The impugned order is without jurisdiction as the DGFT has neither cancelled the instrument nor even initiated proceedings for cancellation of the instrument.
The responsibility of the exporter does not end with obtaining the Let Export Order. In this case, neither side produced before us the documents which were produced as proof that the goods reached the Focus Market. The Customs authorities investigating the matter should have summoned the relevant documents from the DGFT. Either the goods must have reached the Focus Market or if they were diverted, the exporter may have submitted fake documents as proof of landing or the DGFT may have issued the scrips without obtaining the proof of landing. The impugned order, however, does not address this issue.

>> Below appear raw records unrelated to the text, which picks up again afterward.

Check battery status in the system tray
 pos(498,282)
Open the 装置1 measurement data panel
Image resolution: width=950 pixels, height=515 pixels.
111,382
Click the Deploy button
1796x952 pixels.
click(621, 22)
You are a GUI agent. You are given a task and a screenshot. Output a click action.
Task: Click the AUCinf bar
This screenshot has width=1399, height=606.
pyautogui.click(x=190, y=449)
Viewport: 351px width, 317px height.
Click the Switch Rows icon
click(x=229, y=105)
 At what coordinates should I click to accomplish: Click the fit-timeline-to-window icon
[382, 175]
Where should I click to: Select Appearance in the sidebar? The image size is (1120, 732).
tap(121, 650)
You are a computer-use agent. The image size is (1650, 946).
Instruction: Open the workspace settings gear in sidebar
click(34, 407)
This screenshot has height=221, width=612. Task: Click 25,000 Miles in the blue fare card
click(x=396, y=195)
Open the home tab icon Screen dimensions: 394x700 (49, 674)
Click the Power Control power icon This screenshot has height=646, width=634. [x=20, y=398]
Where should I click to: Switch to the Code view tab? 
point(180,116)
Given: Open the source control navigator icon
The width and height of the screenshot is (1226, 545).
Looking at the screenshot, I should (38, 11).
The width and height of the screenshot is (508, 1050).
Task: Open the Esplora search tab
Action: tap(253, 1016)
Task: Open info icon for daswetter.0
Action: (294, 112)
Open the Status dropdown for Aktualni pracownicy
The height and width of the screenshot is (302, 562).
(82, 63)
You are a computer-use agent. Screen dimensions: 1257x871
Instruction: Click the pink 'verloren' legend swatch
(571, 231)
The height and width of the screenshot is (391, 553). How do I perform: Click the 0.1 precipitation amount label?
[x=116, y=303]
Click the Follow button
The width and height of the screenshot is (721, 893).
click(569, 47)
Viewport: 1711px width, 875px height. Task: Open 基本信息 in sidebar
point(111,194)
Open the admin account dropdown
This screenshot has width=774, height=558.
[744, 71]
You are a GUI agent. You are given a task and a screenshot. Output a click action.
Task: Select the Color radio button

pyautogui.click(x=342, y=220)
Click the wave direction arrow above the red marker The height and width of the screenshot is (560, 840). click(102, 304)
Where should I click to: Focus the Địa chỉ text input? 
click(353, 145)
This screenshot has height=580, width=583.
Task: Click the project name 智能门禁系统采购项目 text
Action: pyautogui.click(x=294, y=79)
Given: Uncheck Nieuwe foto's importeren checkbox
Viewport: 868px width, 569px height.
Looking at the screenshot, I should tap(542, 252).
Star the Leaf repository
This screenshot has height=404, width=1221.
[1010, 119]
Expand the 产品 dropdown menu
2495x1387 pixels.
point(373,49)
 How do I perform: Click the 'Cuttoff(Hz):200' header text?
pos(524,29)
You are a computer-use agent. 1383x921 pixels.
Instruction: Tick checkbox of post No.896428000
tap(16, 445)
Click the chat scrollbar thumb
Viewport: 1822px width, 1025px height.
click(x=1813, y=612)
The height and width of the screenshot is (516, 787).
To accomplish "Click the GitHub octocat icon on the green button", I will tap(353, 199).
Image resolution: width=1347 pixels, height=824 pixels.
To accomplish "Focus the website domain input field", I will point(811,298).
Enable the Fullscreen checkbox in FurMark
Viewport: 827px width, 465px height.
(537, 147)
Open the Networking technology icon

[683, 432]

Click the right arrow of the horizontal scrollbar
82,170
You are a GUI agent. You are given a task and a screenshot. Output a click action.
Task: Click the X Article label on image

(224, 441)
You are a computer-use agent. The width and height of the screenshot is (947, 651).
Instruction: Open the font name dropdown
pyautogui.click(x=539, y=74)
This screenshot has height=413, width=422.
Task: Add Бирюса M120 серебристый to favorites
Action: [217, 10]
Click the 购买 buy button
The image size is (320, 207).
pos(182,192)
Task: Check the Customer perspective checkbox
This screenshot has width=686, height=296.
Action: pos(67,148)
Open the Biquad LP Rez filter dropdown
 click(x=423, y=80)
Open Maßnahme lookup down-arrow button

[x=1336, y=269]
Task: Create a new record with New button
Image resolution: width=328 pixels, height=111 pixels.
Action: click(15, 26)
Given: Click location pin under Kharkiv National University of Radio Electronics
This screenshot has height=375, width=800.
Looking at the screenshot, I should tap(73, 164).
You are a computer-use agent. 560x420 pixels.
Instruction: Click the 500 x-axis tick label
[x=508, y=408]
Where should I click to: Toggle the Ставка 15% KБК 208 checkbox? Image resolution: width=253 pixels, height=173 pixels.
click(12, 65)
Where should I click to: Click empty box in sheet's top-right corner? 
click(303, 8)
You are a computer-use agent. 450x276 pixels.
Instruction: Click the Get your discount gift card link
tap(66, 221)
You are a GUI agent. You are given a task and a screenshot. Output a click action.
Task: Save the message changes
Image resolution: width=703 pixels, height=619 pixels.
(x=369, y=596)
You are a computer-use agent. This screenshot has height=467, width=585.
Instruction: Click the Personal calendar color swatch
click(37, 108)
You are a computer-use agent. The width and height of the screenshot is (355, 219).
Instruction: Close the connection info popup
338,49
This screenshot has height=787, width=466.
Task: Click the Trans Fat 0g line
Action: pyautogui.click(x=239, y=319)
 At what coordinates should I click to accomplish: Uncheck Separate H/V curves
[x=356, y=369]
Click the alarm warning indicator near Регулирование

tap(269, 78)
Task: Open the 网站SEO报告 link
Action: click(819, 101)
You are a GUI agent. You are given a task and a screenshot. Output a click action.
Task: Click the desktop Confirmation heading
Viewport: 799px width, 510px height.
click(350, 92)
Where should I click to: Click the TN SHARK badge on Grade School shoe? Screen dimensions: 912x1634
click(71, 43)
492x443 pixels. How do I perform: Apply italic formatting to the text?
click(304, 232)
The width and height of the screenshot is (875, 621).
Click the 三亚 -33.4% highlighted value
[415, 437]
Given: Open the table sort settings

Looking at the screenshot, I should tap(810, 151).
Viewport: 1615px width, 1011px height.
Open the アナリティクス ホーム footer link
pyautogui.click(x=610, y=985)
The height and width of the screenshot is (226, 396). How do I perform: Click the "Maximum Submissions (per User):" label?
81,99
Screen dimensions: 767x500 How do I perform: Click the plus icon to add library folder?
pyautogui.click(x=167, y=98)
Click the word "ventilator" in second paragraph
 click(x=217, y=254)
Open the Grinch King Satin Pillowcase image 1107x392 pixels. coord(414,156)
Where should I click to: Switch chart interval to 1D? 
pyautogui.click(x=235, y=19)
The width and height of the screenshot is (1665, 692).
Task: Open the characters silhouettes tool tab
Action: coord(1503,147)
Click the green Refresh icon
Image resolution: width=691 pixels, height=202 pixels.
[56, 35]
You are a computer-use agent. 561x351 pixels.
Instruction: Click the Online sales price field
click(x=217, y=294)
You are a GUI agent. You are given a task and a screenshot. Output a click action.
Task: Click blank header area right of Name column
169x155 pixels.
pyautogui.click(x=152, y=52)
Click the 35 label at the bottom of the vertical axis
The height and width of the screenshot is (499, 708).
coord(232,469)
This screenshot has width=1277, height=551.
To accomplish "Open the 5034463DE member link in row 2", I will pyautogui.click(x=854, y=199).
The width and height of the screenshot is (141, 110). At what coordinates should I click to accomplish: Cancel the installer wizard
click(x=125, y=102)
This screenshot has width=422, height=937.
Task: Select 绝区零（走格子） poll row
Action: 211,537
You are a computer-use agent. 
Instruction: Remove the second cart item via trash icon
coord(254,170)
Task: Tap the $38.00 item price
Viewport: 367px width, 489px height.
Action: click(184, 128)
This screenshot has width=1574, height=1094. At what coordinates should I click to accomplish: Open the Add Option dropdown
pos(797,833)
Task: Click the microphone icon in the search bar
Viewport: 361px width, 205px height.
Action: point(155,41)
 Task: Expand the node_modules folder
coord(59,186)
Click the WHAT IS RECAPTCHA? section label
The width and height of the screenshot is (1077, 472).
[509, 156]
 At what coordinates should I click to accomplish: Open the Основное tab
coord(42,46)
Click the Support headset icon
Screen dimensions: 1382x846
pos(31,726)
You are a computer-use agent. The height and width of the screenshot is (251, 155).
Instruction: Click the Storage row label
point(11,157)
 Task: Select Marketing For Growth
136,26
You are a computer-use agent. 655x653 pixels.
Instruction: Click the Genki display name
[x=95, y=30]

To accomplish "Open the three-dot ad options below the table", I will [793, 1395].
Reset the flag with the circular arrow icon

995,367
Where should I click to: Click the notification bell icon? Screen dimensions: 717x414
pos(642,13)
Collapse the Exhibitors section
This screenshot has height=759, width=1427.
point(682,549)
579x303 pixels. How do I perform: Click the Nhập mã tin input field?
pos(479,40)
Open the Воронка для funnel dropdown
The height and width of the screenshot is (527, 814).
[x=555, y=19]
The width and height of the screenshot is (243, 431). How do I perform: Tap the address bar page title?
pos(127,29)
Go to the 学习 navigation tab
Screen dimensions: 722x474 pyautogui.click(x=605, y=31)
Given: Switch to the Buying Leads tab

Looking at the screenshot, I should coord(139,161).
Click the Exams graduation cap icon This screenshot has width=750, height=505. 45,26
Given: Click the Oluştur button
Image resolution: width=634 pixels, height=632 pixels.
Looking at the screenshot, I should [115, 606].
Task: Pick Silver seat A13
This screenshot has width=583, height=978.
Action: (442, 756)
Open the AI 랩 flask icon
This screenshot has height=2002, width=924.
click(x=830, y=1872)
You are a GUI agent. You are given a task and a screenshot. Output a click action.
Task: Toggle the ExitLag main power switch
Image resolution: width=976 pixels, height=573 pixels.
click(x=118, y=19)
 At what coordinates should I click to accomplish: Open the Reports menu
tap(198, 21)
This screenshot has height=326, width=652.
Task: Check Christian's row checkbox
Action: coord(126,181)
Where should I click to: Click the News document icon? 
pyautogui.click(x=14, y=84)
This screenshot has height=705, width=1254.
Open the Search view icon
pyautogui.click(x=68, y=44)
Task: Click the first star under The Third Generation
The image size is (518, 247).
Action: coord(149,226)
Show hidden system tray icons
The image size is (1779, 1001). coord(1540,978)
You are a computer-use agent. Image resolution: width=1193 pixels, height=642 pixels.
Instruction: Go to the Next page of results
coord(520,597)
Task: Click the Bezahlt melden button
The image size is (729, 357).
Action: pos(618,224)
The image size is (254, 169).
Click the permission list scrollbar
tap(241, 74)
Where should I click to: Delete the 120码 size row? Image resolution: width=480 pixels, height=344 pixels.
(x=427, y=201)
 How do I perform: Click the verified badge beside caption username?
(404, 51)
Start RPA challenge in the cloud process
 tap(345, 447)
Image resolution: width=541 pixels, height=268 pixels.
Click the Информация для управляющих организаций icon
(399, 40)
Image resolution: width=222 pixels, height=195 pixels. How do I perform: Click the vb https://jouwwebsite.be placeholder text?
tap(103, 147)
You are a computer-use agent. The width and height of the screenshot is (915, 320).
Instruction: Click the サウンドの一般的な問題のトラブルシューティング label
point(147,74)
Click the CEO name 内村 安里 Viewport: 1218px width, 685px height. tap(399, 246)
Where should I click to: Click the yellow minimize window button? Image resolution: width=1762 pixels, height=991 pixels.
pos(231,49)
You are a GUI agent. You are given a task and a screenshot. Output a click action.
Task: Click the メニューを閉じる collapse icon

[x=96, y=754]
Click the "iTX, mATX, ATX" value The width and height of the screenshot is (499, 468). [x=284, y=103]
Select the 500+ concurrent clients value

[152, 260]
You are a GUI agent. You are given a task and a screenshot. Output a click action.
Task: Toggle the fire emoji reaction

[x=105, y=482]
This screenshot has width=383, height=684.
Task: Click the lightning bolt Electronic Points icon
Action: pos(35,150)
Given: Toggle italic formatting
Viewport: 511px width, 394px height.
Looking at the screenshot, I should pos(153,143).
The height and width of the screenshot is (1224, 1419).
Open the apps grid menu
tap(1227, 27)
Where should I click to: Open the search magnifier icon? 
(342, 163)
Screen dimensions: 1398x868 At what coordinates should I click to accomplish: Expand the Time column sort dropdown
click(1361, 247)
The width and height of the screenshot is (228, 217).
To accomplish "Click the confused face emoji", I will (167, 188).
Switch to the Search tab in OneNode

Penalties u/s 114AA and section 114(iii) of the Customs Act - HELD THAT:- The title of the goods passed to the buyer as soon as the Let Export Order was issued and the appellant was not responsible for any changes that may have been made in regard to the destination port. Section 114AA provides that if a person knowingly or intentionally makes, signs or uses or causes to be made, any material particular, in the transaction of any business for the purposes of the Customs Act, shall be liable to a penalty not exceeding five times the value of goods. The Principal Commissioner has relied upon the statement made under section 108 of the Customs Act that the changes were made on the instructions given by the appellant. This statement, for the reasons stated above, cannot be relied upon as evidence. Thus, penalty under section 114AA of the Customs Act could not have been imposed upon the appellant.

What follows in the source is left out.